**What you need to do**
From the records below, transcribe only the lines running from the one with "Given: Open the cmd.exe system menu icon" through the one with "Screen dimensions: 868x489". Keep both of those end lines.
Supplied records: Begin
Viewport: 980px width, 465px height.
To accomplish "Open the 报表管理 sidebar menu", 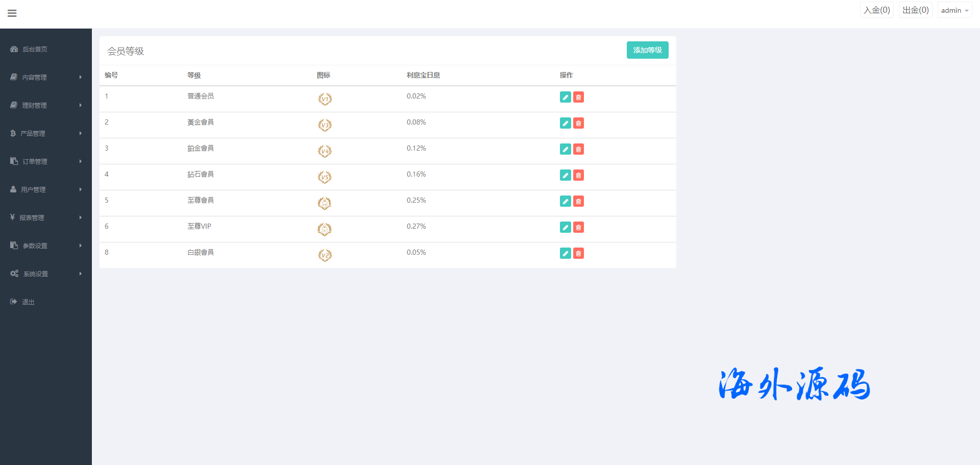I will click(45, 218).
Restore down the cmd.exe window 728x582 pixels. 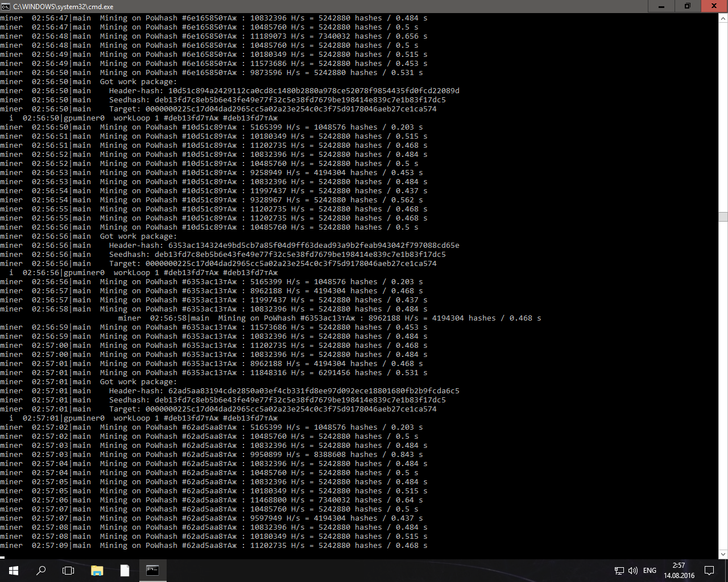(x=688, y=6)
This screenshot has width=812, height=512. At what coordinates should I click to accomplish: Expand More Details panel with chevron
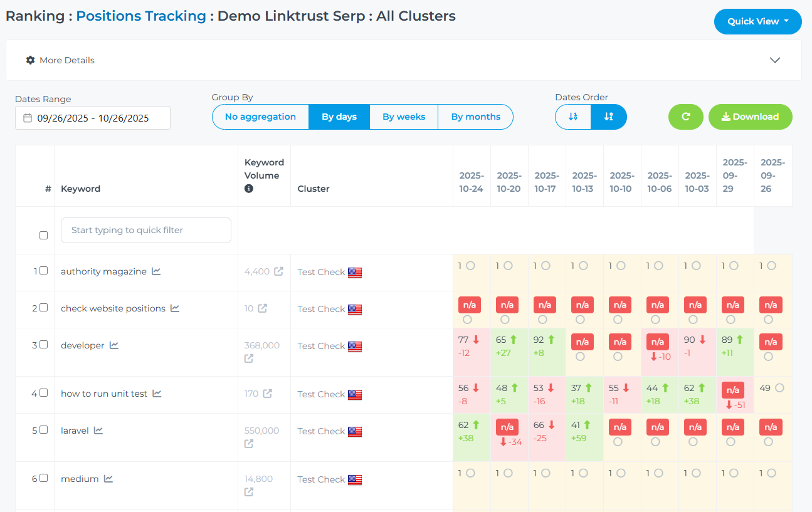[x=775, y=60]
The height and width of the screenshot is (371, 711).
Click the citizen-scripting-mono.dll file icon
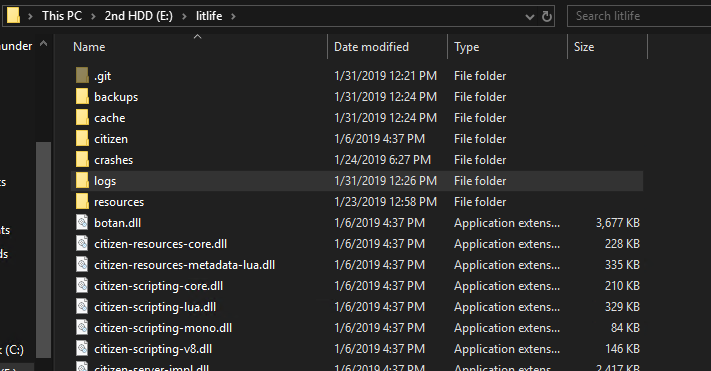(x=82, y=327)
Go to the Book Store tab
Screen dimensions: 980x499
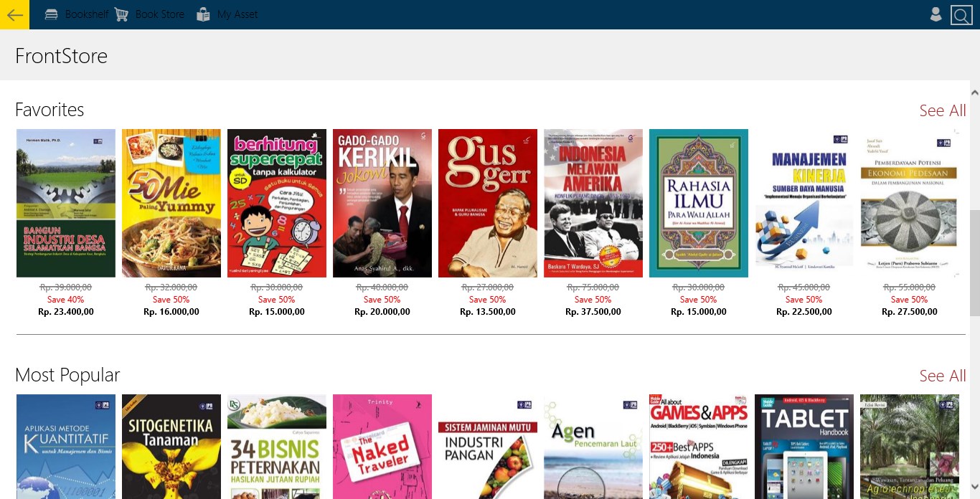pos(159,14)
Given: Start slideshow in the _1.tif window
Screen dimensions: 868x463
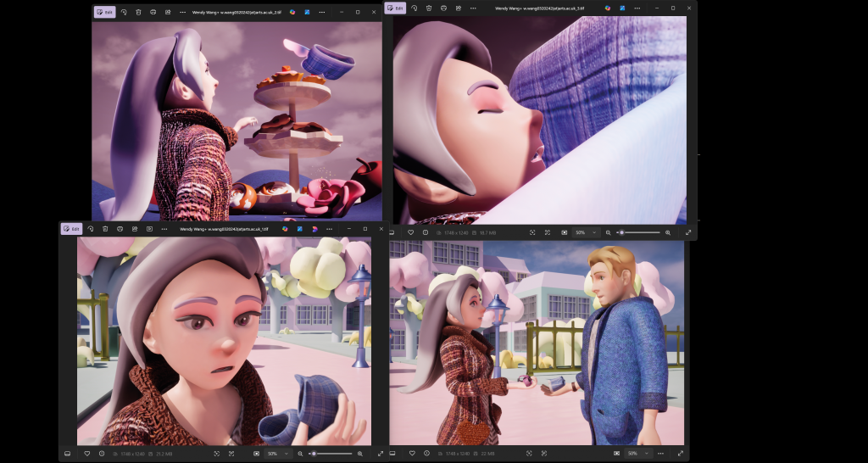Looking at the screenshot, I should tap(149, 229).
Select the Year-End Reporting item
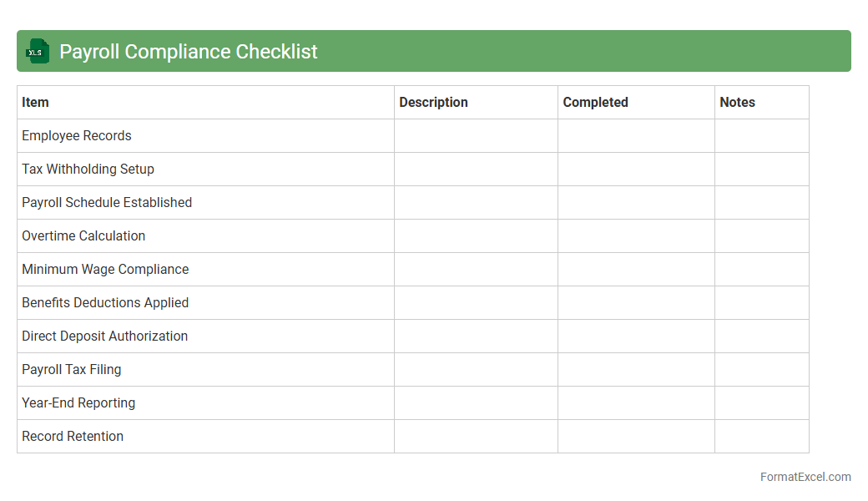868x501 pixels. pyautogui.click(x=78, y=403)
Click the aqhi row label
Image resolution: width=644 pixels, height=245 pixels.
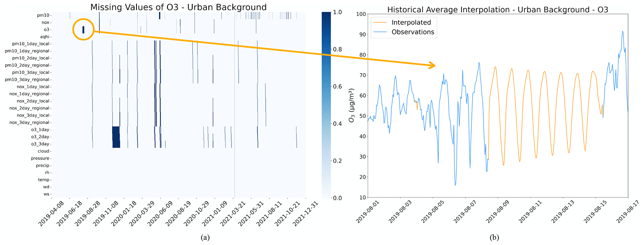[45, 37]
Supplied records: End
Supplied records: Begin
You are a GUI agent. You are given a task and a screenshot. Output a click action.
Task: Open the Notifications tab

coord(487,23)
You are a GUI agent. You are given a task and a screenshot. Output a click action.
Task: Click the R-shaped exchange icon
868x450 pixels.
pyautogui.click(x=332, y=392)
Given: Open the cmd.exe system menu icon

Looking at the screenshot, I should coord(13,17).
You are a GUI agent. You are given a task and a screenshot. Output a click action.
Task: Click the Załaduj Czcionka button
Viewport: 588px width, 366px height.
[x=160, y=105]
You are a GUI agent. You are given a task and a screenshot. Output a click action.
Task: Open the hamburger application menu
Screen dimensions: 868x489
Supplied records: End
Supplied records: Begin
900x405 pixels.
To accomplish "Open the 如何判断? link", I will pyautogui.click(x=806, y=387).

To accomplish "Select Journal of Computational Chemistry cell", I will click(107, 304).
Supplied records: End
**Your solution**
Given: Open the cmd.exe system menu icon

Looking at the screenshot, I should coord(13,17).
You are a GUI agent. You are given a task and a screenshot. Output a click action.
Task: Click the Załaduj Czcionka button
Viewport: 588px width, 366px height.
[x=160, y=105]
You are a GUI agent. You are given a task and a screenshot. Output a click action.
Task: Open the hamburger application menu
Screen dimensions: 868x489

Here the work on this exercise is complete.